§ Source material
• • • • •
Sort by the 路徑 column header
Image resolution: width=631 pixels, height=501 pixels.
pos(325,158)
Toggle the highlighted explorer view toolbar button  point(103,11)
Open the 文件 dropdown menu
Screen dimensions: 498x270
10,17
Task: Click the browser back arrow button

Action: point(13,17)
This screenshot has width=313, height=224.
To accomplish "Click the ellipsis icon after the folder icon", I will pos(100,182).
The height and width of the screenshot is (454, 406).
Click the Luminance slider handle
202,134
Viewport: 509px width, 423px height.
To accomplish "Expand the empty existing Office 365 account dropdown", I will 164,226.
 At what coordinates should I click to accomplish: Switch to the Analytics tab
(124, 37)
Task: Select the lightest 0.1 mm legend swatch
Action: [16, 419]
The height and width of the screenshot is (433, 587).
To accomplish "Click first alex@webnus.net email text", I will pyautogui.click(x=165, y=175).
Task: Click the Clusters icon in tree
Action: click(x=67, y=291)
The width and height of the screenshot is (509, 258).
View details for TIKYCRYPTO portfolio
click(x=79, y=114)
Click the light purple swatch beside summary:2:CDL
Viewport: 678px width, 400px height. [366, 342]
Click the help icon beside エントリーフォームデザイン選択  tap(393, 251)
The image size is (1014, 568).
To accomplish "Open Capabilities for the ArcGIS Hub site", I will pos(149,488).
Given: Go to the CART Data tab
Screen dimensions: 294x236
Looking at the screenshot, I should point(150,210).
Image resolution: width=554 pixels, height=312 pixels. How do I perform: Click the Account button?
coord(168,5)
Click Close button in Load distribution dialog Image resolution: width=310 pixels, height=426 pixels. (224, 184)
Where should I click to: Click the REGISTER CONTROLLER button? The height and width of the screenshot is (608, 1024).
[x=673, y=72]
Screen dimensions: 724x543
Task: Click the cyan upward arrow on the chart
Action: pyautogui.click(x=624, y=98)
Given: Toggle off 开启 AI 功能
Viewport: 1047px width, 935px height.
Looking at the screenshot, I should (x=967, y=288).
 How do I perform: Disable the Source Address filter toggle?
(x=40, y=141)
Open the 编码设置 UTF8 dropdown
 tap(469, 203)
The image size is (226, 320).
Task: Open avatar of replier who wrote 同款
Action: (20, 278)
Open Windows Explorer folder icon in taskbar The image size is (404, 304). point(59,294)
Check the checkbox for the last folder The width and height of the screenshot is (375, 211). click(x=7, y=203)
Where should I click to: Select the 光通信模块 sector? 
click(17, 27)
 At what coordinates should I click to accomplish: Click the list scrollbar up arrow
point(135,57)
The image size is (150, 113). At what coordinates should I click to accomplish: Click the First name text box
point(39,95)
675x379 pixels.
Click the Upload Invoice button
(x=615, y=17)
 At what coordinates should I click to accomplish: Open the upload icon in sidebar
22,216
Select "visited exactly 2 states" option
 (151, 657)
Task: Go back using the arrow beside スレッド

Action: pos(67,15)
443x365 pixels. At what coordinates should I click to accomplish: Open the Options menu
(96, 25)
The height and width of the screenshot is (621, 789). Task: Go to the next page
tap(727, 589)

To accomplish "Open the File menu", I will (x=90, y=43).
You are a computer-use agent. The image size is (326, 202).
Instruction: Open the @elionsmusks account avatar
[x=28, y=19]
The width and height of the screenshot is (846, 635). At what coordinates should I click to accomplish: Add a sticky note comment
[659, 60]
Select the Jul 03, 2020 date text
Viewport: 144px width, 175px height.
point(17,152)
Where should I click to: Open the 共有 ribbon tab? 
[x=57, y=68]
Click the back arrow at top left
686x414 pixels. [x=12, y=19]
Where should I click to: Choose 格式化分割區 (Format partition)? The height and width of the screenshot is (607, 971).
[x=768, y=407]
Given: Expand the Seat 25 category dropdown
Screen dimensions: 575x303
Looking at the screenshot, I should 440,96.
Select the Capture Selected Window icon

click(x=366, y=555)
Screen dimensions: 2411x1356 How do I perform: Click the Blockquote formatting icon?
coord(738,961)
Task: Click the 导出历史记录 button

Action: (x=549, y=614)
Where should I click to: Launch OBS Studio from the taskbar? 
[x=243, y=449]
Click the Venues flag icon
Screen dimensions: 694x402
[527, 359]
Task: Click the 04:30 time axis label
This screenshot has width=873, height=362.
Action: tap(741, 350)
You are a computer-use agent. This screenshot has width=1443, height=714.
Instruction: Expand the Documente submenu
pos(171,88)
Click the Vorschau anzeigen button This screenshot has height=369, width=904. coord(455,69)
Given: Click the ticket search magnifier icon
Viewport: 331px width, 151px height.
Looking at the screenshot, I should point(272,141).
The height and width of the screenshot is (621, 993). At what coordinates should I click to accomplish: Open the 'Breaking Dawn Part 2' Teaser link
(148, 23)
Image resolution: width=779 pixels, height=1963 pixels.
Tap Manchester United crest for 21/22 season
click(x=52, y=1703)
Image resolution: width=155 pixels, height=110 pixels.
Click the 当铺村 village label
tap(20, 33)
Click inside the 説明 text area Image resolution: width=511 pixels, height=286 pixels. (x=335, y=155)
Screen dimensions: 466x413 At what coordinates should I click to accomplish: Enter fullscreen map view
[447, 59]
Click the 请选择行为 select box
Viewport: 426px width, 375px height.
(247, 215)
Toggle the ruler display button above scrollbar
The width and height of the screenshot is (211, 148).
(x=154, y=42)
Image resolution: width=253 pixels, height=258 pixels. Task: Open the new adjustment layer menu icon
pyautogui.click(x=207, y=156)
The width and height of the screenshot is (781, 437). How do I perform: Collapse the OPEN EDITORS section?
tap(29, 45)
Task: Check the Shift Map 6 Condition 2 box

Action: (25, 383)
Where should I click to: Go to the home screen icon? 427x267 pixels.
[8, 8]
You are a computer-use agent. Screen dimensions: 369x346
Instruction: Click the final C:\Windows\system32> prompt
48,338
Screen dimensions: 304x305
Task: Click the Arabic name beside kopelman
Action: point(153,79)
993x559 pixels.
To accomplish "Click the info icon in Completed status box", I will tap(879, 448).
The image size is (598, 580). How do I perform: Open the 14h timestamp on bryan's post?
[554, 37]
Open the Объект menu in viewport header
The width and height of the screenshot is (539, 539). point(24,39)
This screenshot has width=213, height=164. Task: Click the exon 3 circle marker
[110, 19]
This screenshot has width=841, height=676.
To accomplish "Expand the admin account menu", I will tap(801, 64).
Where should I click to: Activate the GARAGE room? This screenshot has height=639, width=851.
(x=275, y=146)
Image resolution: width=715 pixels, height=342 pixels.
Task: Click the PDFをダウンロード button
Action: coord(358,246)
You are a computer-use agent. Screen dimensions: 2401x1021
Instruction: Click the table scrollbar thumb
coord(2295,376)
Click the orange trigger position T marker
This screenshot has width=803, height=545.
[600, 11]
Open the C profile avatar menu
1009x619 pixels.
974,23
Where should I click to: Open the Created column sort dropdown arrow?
• • • • •
§ The problem
Write out every entry exactly as given.

§ Response area
Sort by the 路徑 column header
Image resolution: width=631 pixels, height=501 pixels.
pos(325,158)
Toggle the highlighted explorer view toolbar button  point(103,11)
Open the 文件 dropdown menu
Screen dimensions: 498x270
10,17
Task: Click the browser back arrow button

Action: point(13,17)
This screenshot has width=313, height=224.
To accomplish "Click the ellipsis icon after the folder icon", I will pos(100,182).
The height and width of the screenshot is (454, 406).
Click the Luminance slider handle
202,134
Viewport: 509px width, 423px height.
To accomplish "Expand the empty existing Office 365 account dropdown", I will 164,226.
 At what coordinates should I click to accomplish: Switch to the Analytics tab
(124, 37)
Task: Select the lightest 0.1 mm legend swatch
Action: [16, 419]
The height and width of the screenshot is (433, 587).
To accomplish "Click first alex@webnus.net email text", I will pyautogui.click(x=165, y=175).
Task: Click the Clusters icon in tree
Action: click(x=67, y=291)
The width and height of the screenshot is (509, 258).
View details for TIKYCRYPTO portfolio
click(x=79, y=114)
Click the light purple swatch beside summary:2:CDL
Viewport: 678px width, 400px height. [366, 342]
Click the help icon beside エントリーフォームデザイン選択  tap(393, 251)
The image size is (1014, 568).
To accomplish "Open Capabilities for the ArcGIS Hub site", I will pos(149,488).
Given: Go to the CART Data tab
Screen dimensions: 294x236
Looking at the screenshot, I should point(150,210).
Image resolution: width=554 pixels, height=312 pixels. How do I perform: Click the Account button?
coord(168,5)
Click Close button in Load distribution dialog Image resolution: width=310 pixels, height=426 pixels. (224, 184)
Where should I click to: Click the REGISTER CONTROLLER button? The height and width of the screenshot is (608, 1024).
[x=673, y=72]
Screen dimensions: 724x543
Task: Click the cyan upward arrow on the chart
Action: pyautogui.click(x=624, y=98)
Given: Toggle off 开启 AI 功能
Viewport: 1047px width, 935px height.
Looking at the screenshot, I should (x=967, y=288).
 How do I perform: Disable the Source Address filter toggle?
(x=40, y=141)
Open the 编码设置 UTF8 dropdown
 tap(469, 203)
The image size is (226, 320).
Task: Open avatar of replier who wrote 同款
Action: (20, 278)
Open Windows Explorer folder icon in taskbar The image size is (404, 304). point(59,294)
Check the checkbox for the last folder The width and height of the screenshot is (375, 211). click(x=7, y=203)
Where should I click to: Select the 光通信模块 sector? 
click(17, 27)
 At what coordinates should I click to accomplish: Click the list scrollbar up arrow
point(135,57)
The image size is (150, 113). At what coordinates should I click to accomplish: Click the First name text box
point(39,95)
675x379 pixels.
Click the Upload Invoice button
(x=615, y=17)
 At what coordinates should I click to accomplish: Open the upload icon in sidebar
22,216
Select "visited exactly 2 states" option
 (151, 657)
Task: Go back using the arrow beside スレッド

Action: pos(67,15)
443x365 pixels. At what coordinates should I click to accomplish: Open the Options menu
(96, 25)
The height and width of the screenshot is (621, 789). Task: Go to the next page
tap(727, 589)

To accomplish "Open the File menu", I will (x=90, y=43).
You are a computer-use agent. The image size is (326, 202).
Instruction: Open the @elionsmusks account avatar
[x=28, y=19]
The width and height of the screenshot is (846, 635). At what coordinates should I click to accomplish: Add a sticky note comment
[659, 60]
Select the Jul 03, 2020 date text
Viewport: 144px width, 175px height.
point(17,152)
Where should I click to: Open the 共有 ribbon tab? 
[x=57, y=68]
Click the back arrow at top left
686x414 pixels. [x=12, y=19]
Where should I click to: Choose 格式化分割區 (Format partition)? The height and width of the screenshot is (607, 971).
[x=768, y=407]
Given: Expand the Seat 25 category dropdown
Screen dimensions: 575x303
Looking at the screenshot, I should 440,96.
Select the Capture Selected Window icon

click(x=366, y=555)
Screen dimensions: 2411x1356 How do I perform: Click the Blockquote formatting icon?
coord(738,961)
Task: Click the 导出历史记录 button

Action: (x=549, y=614)
Where should I click to: Launch OBS Studio from the taskbar? 
[x=243, y=449]
Click the Venues flag icon
Screen dimensions: 694x402
[527, 359]
Task: Click the 04:30 time axis label
This screenshot has width=873, height=362.
Action: tap(741, 350)
You are a computer-use agent. This screenshot has width=1443, height=714.
Instruction: Expand the Documente submenu
pos(171,88)
Click the Vorschau anzeigen button This screenshot has height=369, width=904. coord(455,69)
Given: Click the ticket search magnifier icon
Viewport: 331px width, 151px height.
Looking at the screenshot, I should point(272,141).
The height and width of the screenshot is (621, 993). At what coordinates should I click to accomplish: Open the 'Breaking Dawn Part 2' Teaser link
(148, 23)
Image resolution: width=779 pixels, height=1963 pixels.
Tap Manchester United crest for 21/22 season
click(x=52, y=1703)
Image resolution: width=155 pixels, height=110 pixels.
Click the 当铺村 village label
tap(20, 33)
Click inside the 説明 text area Image resolution: width=511 pixels, height=286 pixels. (x=335, y=155)
Screen dimensions: 466x413 At what coordinates should I click to accomplish: Enter fullscreen map view
[447, 59]
Click the 请选择行为 select box
Viewport: 426px width, 375px height.
(247, 215)
Toggle the ruler display button above scrollbar
The width and height of the screenshot is (211, 148).
(x=154, y=42)
Image resolution: width=253 pixels, height=258 pixels. Task: Open the new adjustment layer menu icon
pyautogui.click(x=207, y=156)
The width and height of the screenshot is (781, 437). How do I perform: Collapse the OPEN EDITORS section?
tap(29, 45)
Task: Check the Shift Map 6 Condition 2 box

Action: (25, 383)
Where should I click to: Go to the home screen icon? 427x267 pixels.
[8, 8]
You are a computer-use agent. Screen dimensions: 369x346
Instruction: Click the final C:\Windows\system32> prompt
48,338
Screen dimensions: 304x305
Task: Click the Arabic name beside kopelman
Action: point(153,79)
993x559 pixels.
To accomplish "Click the info icon in Completed status box", I will tap(879, 448).
The image size is (598, 580). How do I perform: Open the 14h timestamp on bryan's post?
[554, 37]
Open the Объект menu in viewport header
The width and height of the screenshot is (539, 539). point(24,39)
This screenshot has width=213, height=164. Task: Click the exon 3 circle marker
[110, 19]
This screenshot has width=841, height=676.
To accomplish "Expand the admin account menu", I will tap(801, 64).
Where should I click to: Activate the GARAGE room? This screenshot has height=639, width=851.
(x=275, y=146)
Image resolution: width=715 pixels, height=342 pixels.
Task: Click the PDFをダウンロード button
Action: coord(358,246)
You are a computer-use agent. Screen dimensions: 2401x1021
Instruction: Click the table scrollbar thumb
coord(2295,376)
Click the orange trigger position T marker
This screenshot has width=803, height=545.
[600, 11]
Open the C profile avatar menu
1009x619 pixels.
974,23
Where should I click to: Open the Created column sort dropdown arrow?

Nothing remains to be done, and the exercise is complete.